Philadelphia chromosome
A certain change in chromosomes (on chromosome 22) found in 95% of patients who have CML. The Philadelphia chromosome results from a mutation that involves the fusion of parts of chromosome 9 and chromosome 22 (the bcr-abl fusion gene)
Inclusion criteria
Inlusion criteria define which subjects may participate in a clinical study. Study subjects must fulfill all inclusion criteria (e.g. with regard to sex, age, previous diseases). This ensures a uniform composition of the study population and minimizes the risk of influences that distort the study results.
Chronic phase
The earliest phase of CML development.
Side effect
Adverse effects of a treatment:, side effects limit the maximum tolerable dose in particular during chemotherapy.
Chromosome
A chromosome is a structure of DNA that carries the genetic makeup in the nucleus of the cell. Chromosomes contain giant chain molecules of DNA, coiled and folded as aggregates with specific proteins. Chromosomes ensure that during cell division the hereditary information is evenly distributed to the daughter cells. Normal human body cells have 46 chromosomes. Cancer cells can have a different number and/or structure of chromosomes.
Indication
In medicine, a reason to use a certain diagnostic test, therapeutic procedure or medication. The opposite of indication is contraindication.
Bosutinib
Bosutinib (development name SKI-606, trade name Bosulif), a second generation tyrosine kinase inhibitor.

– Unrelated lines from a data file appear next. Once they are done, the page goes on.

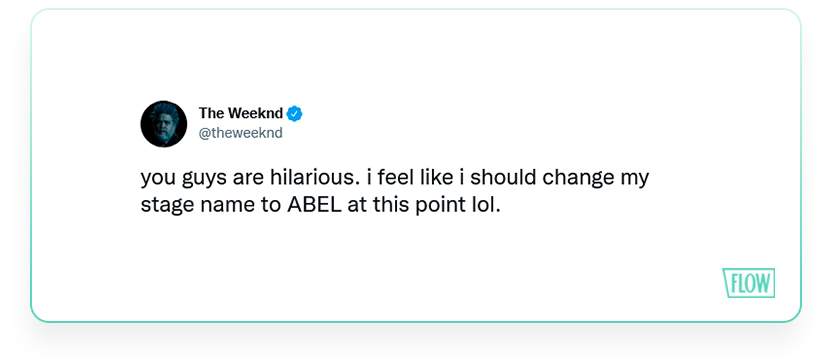The height and width of the screenshot is (362, 830).
Task: Click the word Weeknd in display name
Action: (x=257, y=113)
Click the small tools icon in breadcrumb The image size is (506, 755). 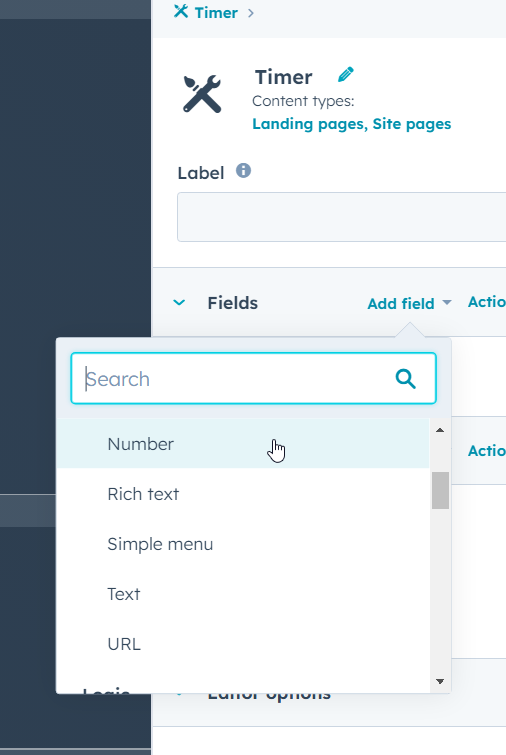point(181,11)
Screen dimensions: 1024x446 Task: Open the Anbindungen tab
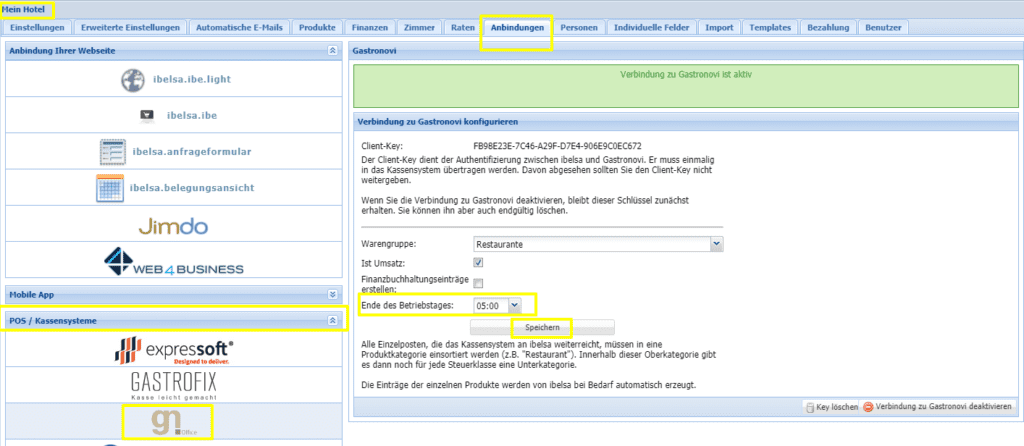(517, 28)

Also called Bosulif|SKI-606|SKI606
Dasatinib
Trade name: Sprycel, development name: BMS-354825, inhibits BCR-ABL and SRC tyrosine kinases. Authorized for marketing in the EU since 2006 for the treatment of CML and Ph+ALL.
Other names: BMS-354825|BMS354825|Sprycel
Nilotinib
Trade name: Tasigna, development name: AMN107, inhibits BCR-ABL tyrosine kinase. Authorized for marketing in the EU since 2007 for the treatment of CML and Ph+ALL.

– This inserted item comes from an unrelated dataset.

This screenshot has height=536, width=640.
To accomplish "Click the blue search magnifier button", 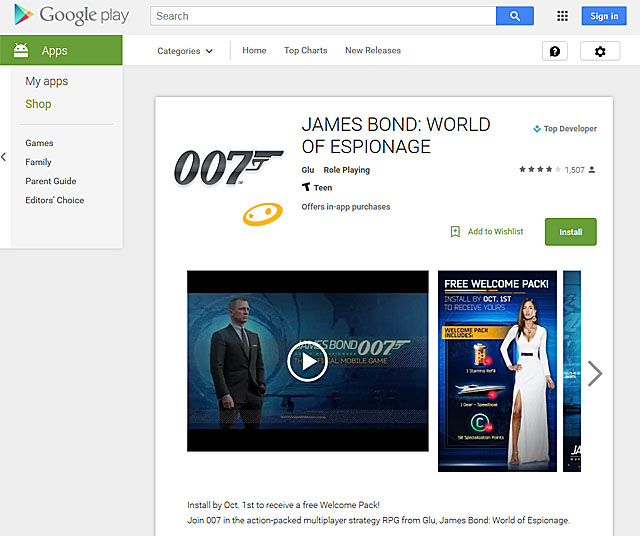I will [x=515, y=16].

Other names: |AMN107|Tasigna
Imatinib
Imatinib, trade name Glivec/Gleevec, development name STI-571, a first-generation BCR-ABL tyrosine kinase inhibition. Authorized for marketing since 2002 for the treatment of CML and Ph-positive ALL.
Other names: Gleevec|Glivec
BCR-ABL
The abnormal gene that characterizes Chronic Myeloid Leukemia, which is a fusion of the BCR gene of chromosome 9 and the ABL gene of chromosome 22
Chronic
Long-lasting, slowly developping
TKIs
Tyrosine Kinase Inhibitors, a class of drugs that block an enzyme involved in the mechanism of division of cells
ECOG
Eastern Cooperative Oncology Group Index to classify the quality of life of cancer patients on a scale ranging from 0 (fully active, able to carry on all predisease activities without restriction) to 5 (death).
Also often referred to as ECOG performance status.
Gene
A unit of information present as DNA; a gene usually contains the blueprint for a protein.
CML
Chronic Myeloid Leukemia, also called Chronic Myelogenous Leukemia
A chronic disease of the blood and bone marrow that results from a transformation of a stem cell.
Ph+
Abbreviation for "Philadelphia-Chromosome-positive", meaning the presence of a certain change in chromosomes (on chromosome 22) found in 95% of patients who have CML. The Philadelphia chromosome results from a mutation that involves the fusion of parts of chromosome 9 and chromosome 22 (the bcr-abl fusion gene).
CHR
Abbreviation for Complete Hematologic Response. The blood cell count has returned to normal, and tests don’t show any immature white blood cells. Also, the spleen has returned to a normal size if it was enlarged.